══ Input for this task

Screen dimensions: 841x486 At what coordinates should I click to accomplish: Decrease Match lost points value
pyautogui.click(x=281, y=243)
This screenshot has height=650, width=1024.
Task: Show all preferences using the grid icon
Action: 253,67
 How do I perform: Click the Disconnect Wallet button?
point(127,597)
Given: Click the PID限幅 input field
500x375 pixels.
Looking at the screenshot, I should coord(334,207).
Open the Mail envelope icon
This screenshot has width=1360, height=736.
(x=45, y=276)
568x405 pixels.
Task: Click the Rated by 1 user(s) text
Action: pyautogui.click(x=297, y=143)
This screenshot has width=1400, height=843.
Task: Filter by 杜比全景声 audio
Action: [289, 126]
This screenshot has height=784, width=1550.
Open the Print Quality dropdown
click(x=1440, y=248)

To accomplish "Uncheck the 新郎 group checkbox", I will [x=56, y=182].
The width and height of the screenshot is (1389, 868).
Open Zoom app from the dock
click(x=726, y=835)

════

Return every line of the data above verbatim, unchanged and in its original order.

# Exercise answer:
Screen dimensions: 841x486 At what coordinates should I click to accomplish: Decrease Match lost points value
pyautogui.click(x=281, y=243)
This screenshot has height=650, width=1024.
Task: Show all preferences using the grid icon
Action: 253,67
 How do I perform: Click the Disconnect Wallet button?
point(127,597)
Given: Click the PID限幅 input field
500x375 pixels.
Looking at the screenshot, I should coord(334,207).
Open the Mail envelope icon
This screenshot has width=1360, height=736.
(x=45, y=276)
568x405 pixels.
Task: Click the Rated by 1 user(s) text
Action: pyautogui.click(x=297, y=143)
This screenshot has width=1400, height=843.
Task: Filter by 杜比全景声 audio
Action: [289, 126]
This screenshot has height=784, width=1550.
Open the Print Quality dropdown
click(x=1440, y=248)

To accomplish "Uncheck the 新郎 group checkbox", I will [x=56, y=182].
The width and height of the screenshot is (1389, 868).
Open Zoom app from the dock
click(x=726, y=835)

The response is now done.